ALL TypeFilters Text, multi valued Is set on the module level. By specifying one or more of the names that were defined with “TypeFilterGroups”, the related type aliases are activated and used for the parsing of the model as well as the code-completion mechanism.
ALL Abstract Boolean Can be set for modules, elements or members. For elements this option typically is set to true in order to tell a generator that the element is only used in an inheritance structure and does not play any other role during generation.

Keyword Reference (Generic Syntax)

Here all keywords and syntax rules are listed that can be used for modeling. Those keywords and syntax rules that are used to define new DSLs are explained in the developers guide.
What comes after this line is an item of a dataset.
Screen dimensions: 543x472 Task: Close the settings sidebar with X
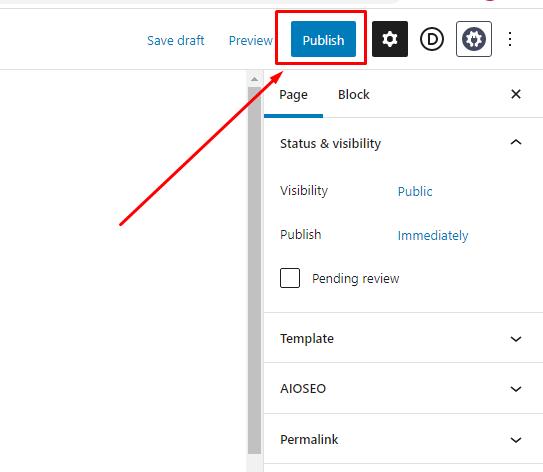pos(516,94)
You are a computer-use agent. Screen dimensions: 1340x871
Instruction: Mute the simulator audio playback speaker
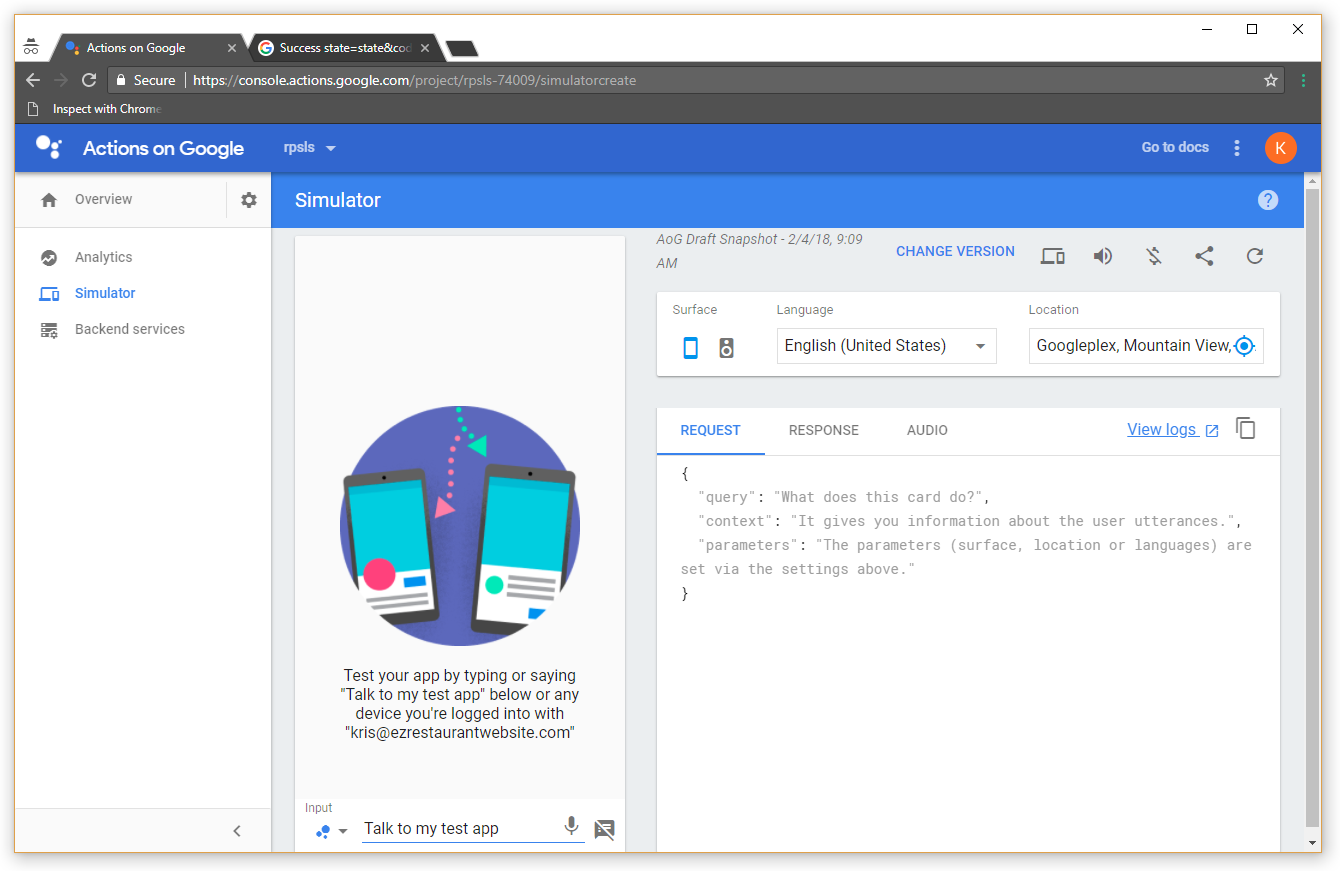1103,256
A description of the supplied built-in DSLs can be found in the DSL sections.

Keyword Syntax-Rule Comment
namespace namespace [name]; The name can include alpha-numeric characters and dots. It must not begin with a number or dot. It is mandatory to model a namespace and there is only one namespace per module/file.
import import [module-namespace].[module-name]; There can be as many import statements as you want.
module module [name] (kind = [module-type] (,[module-type])*); The setting of “kind” is optional. Typically, you do use it, though. This way you have cleaner models where the code-proposal lists are much shorter.
set set [option-name] = [value] (, [value])*; The keyword “set” is used the same way for all DSLs. An option name, option value-type and the number of allowd values is DSL-specific.
link link [option-name] = [ref] (, [ref])*; The keyword “link” is used the same way for all DSLs. The allowed type for the referenced model element is DSL-specific. [ref] denotes the name of the referenced model element.
extends extends [element-name] An optional, single inheritance relation between model elements of the same type.